С другой же стороны, Остужев, в отличие от Михоэлса, не вторгался в область постановки. Михоэлс нафантазировал не только Лира, но всю трагедию, сквозь которую двигался Лир; вместе с Зускиным, с Тышлером, увлекая за собою и Радлова, он выстроил целостную, суровую и простую структуру шекспировского спектакля. Трагик Остужев был занят одной своей ролью. В результате он явился в «Отелло» чуть ли не гастролером, выступавшим на нейтральном, привычно романтизированном фоне. С Радловым и со спектаклем Остужев был связан только формально, только тем, что в данном спектакле играл. Мог бы играть и в другом.
В 1950 году Радлов поставил «Короля Лира» в Русском драматическом театре в Риге. По-своему цельная, вполне законченная работа по всем пунктам опровергала знаменитый спектакль 1935 года. Радловым был наконец-то водружен на сцену Шекспир торжественный, монументальный, номинально-романтический, по существу же — высокопарный, декламационный, возможный для любого времени, для любой страны и потому в любое время и во всякой стране равно безжизненный. И Лир был такой, каким всегда виделся Радлову, — высокий гордый старец с длинной белой бородой. Ожившая иллюстрация из Шекспира, изданного Брокгаузом и Ефроном. Внушительное зрелище! Оно, конечно, было вполне к месту в атмосфере конца 1940 х – самого начала 1950 х годов. Спектакль встретили дружным хором одобрительных рецензий и тотчас же о нем позабыли.
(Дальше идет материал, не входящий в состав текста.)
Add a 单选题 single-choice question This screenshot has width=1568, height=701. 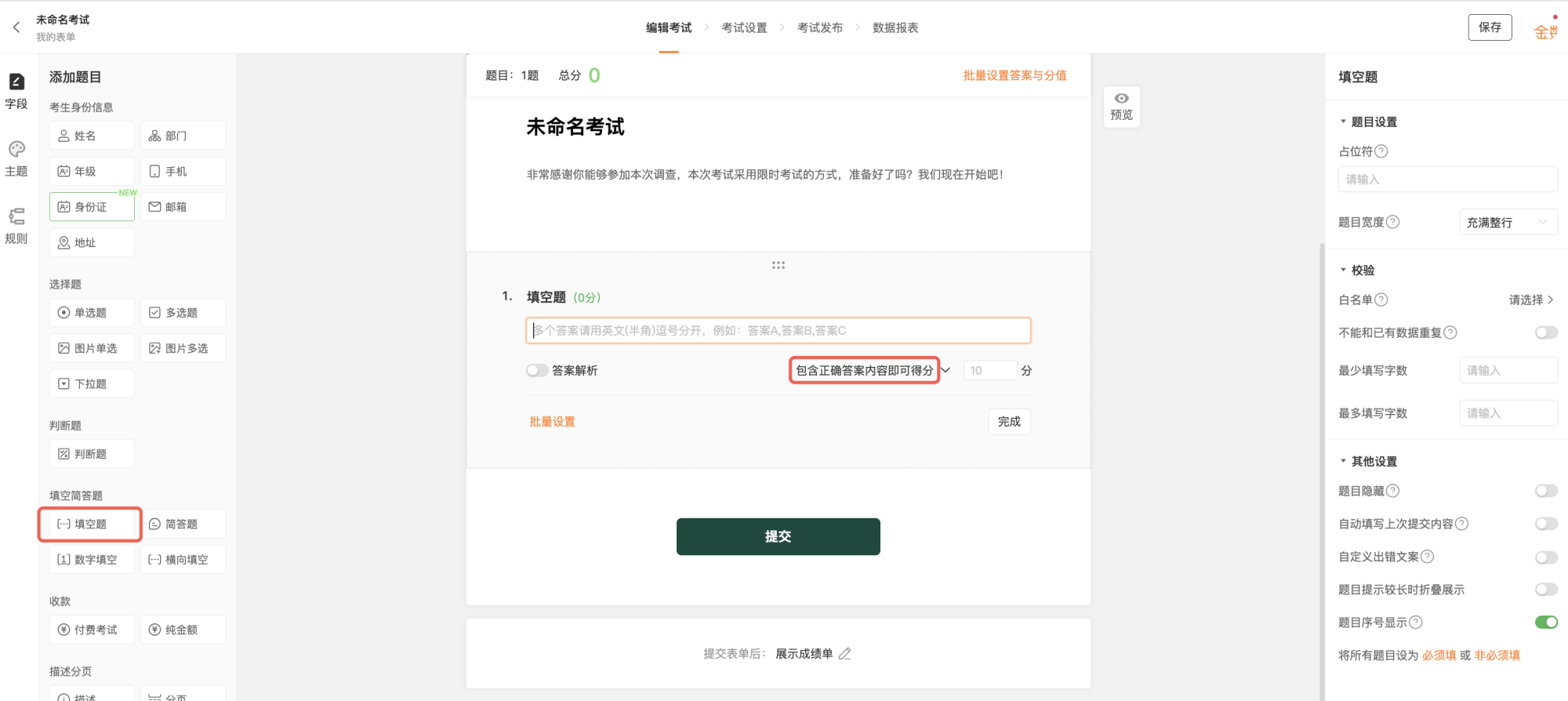coord(92,313)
А память о «Короле Лире» 1935 года, созданном соединенными усилиями Михоэлса, Зускина и Тышлера, жива поныне. Независимый по отношению к сценической традиции, остро современный по восприятию, смелый и глубокий в истолковании Шекспира, он высится в истории нашей сцены рядом с остужевским Отелло и с постановкой «Ромео и Джульетты», осуществленной Алексеем Поповым.
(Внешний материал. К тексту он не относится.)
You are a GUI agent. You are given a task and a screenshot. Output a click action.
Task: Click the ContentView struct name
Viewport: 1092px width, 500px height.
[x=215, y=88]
{36} В год премьеры «Короля Лира» в Москву приехал Гордон Крэг. По свидетельству его сына, Эдварда, Крэг отозвался о работе Михоэлса как о «захватывающе тонкой и оригинальной, великолепной во всем, идеальной». Крэг «был под таким сильным впечатлением от спектакля, что смотрел его четыре раза подряд; до этого он никогда в жизни не был столь увлечен ни одной шекспировской постановкой»1.
Другой режиссер, отдавший, как и Крэг, размышлениям о Шекспире львиную долю жизни, Г. Козинцев, уже в 60 е годы, работая над фильмом «Король Лир», писал:
«Исступленная духовность.
Хотите главную фразу? Вот она: “Я ранен в мозг”.
Жест Михоэлса — палец, прикасавшийся к виску, — был гениален своей притчевой элементарностью. Шекспировской конкретностью. Соломон Михайлович играл древний слой образа. Что ничуть не мешало его современности как явлению искусства века Пикассо или Шостаковича»2.